Have you started to think about your retirement? If you haven’t then perhaps it is time you should get a pension plan. The sooner you get paying into some kind of pension the better it will be for your future. If you do leave it to the last minute then you will not have paid in enough contributions by the time it comes to your retirement.
I know recently that not many people these days trust pensions, due to the fact that a lot of pension funds lost half their value with the stock market slump. Some people don’t bother using a pension fund, they just decide to use the capital appreciation in their home to fund their retirement, and others using savings accounts. The only issue here, is what happens if house prices drop?
Compare pension funds and find yourself a good investment vehicle to grow your money for your retirement. You need to decide at what age you want to retire because the longer you have to pay into a fund the less you will need to contribute on a monthly basis. The less time you have the more money you will have to pay in monthly installments. It’s all about saving hard, for your future. How many years does this plan need to fund your retirement one you stop working. Friends Provident pensions are a good place to start looking.

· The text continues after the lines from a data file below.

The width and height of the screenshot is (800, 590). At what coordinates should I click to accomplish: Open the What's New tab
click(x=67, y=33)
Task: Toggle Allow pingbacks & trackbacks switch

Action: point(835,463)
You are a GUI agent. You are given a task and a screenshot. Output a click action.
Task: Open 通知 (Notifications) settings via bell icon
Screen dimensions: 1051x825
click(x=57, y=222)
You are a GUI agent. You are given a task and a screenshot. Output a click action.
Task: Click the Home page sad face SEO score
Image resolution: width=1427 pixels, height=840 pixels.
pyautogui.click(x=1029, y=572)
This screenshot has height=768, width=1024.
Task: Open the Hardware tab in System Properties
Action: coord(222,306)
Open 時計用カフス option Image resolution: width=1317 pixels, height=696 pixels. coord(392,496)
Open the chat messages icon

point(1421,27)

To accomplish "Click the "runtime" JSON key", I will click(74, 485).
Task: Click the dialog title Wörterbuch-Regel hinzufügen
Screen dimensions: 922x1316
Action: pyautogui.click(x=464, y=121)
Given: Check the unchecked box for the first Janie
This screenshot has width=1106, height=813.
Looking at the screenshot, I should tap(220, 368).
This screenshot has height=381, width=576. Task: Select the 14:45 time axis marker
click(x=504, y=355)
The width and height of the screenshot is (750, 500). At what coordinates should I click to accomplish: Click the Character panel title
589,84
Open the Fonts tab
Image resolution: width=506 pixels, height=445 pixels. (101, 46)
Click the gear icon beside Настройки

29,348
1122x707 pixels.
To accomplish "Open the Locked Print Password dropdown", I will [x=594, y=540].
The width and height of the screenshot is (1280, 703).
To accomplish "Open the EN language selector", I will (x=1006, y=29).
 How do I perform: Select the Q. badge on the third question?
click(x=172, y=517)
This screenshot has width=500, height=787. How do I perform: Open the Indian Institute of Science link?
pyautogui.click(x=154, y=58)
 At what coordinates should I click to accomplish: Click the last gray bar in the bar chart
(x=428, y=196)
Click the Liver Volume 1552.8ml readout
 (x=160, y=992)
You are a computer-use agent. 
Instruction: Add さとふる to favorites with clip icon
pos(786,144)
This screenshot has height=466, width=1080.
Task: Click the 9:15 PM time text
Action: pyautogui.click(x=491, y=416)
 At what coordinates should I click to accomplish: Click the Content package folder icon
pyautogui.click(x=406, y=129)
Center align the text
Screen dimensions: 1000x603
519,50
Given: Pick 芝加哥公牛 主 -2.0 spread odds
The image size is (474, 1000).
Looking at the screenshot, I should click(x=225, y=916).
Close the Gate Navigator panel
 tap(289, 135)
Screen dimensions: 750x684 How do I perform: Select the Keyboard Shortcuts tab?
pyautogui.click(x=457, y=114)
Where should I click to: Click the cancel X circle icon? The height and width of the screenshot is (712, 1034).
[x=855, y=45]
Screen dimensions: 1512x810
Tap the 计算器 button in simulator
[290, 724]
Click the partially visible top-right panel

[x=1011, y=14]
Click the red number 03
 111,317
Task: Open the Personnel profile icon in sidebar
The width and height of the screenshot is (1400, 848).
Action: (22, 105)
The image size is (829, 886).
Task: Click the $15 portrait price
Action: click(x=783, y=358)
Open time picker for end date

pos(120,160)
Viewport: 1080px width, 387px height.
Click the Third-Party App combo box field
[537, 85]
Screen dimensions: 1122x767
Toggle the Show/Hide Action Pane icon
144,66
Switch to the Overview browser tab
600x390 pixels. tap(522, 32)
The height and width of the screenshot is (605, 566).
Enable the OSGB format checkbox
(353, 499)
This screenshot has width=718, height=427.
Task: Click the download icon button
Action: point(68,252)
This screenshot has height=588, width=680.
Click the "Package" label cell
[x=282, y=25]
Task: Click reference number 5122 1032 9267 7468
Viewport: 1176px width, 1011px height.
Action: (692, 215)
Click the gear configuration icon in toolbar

So how much should you save? They say that you should be putting between 5 and 10 percent of your salary into a pension plan. As you get older you can increase this and put more into your fund when you stop paying your mortgage.
The trickiest part of selecting a pension is where to invest the fund so that it can grow and earn you more money for your retirement. You can invest it in the FTSE 100 or other worldwide stock markets. Investments funds are tricky, and you can get help from a pension adviser, but it is still your decision at the end of the day to where you invest it.